A sorted Set is a collection of items, in principle all of the same type (although nothing is enforced), where items are always kept in order. Normally, as with sets, items in a sorted set may only be present once, but the rule may be circumvented (do it with caution). Another characteristic of sets beside the uniqueness of held objects is their ability to make set opations: union, intersection, difference and symetric difference
- Constructor: SortedSet([sorter=::<], ...items): construct a sorted set from one or more concatenated sequences, sorting the items by the sorter given
- Operators:
-, &, |, ^, in - Comparison operators: ==, !=
Methods:
- static SortedSet.of([sorter=::<], items...): construct a set from individual elements and sort them using the sorter given
- add(...items, allowDuplicate=false): add one or more items. If allowDuplicate=true, then items are addded to the set regardless of they were already present; this breaks the uniqueness rule, it can be useful sometimes but do it with caution.
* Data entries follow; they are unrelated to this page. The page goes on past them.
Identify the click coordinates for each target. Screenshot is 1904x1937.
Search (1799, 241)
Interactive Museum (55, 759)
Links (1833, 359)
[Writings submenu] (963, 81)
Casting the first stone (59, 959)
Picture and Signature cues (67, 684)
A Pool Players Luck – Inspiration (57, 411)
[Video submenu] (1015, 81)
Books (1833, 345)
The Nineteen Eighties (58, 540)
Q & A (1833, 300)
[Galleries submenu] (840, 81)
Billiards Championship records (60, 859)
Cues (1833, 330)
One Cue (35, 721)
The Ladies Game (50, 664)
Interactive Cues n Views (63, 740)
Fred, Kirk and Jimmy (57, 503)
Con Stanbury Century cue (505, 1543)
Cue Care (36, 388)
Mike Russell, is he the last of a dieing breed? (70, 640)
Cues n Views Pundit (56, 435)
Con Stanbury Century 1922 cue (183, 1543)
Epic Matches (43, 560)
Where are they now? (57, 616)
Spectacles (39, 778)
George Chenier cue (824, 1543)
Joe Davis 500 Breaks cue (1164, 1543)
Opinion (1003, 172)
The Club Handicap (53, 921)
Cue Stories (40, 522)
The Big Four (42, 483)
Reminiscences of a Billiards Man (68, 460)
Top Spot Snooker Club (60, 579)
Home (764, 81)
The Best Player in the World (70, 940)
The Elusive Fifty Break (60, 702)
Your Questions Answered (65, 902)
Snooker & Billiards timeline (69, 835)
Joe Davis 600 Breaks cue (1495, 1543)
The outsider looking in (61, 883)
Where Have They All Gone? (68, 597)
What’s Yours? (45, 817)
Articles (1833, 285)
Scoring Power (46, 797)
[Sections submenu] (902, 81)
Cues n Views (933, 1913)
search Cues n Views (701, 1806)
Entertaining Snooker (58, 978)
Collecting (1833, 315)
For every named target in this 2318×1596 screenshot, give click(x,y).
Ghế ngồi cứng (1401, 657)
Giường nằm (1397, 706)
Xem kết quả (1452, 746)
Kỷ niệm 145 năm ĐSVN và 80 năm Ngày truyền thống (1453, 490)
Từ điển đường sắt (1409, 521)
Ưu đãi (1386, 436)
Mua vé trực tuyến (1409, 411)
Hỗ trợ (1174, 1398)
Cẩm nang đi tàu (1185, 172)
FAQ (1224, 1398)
- clear: empty the whole set
- first: return the first (smallest) element of the set
- iterator: return an iterator to iterate through the elements of this sorted set. Elements are iterated in their order as defined by the sorter specified at construction.
- lower(key): returns the nearest element present in the set that come after the key given, or return the argument given itself if it is present
- last: return the last (largest) element of the set
- length: return the number of elements present in the set
- pop: remove and return the last (largest) element of the set
- remove(...items): remove one or more items from the set
- shift: remove and return the first (smallest) element of the set
- toString: return a string like "<1, 2, 3, 4, 5>"
- upper(key): returns the nearest element present in the set that come after the key given
A String holds an immutable sequence of UTF-8 characters.
- Constructor: String(bufffer, encoding), will convert the data in the given buffer into a string, decoding characters of the specified encoding.
- Constructor: String(any), any will be converted to string using toString method.
- Operators: [], +, in
- Comparison operators: >
<, <=, ==, >=, >, !=via compare
Methods:
- static String.of(...sequences): construct a string by concatenating one or more other strings or objects
- codePointAt(index): return the code point at given character position 0..0x1FFFFF
- compare(other): compares this with other and return a negative number if this<other, a positive number if this>other, and 0 if this==other.
- endsWith(needle): return true if needle is found at the end of the string
- fill(pattern, length, side=1): return a new string where this string is filled/padded up to the specified length using the given pattern; side tells where to place the padding pattern: 1=left, 2=right, 3=both/center.
- findAll(regex, group=0): find all matches of the regular expression against this string. For each match, take the group number given as result, or return a list of RegexMatchResult objects if group=true.
- findFirstOf(needles, start=0): search for the first occurence of one of the characters inside needle; return -1 if nothing is found.
- format(...items): take this string as a format string and format accordingly; see the format global function for more info.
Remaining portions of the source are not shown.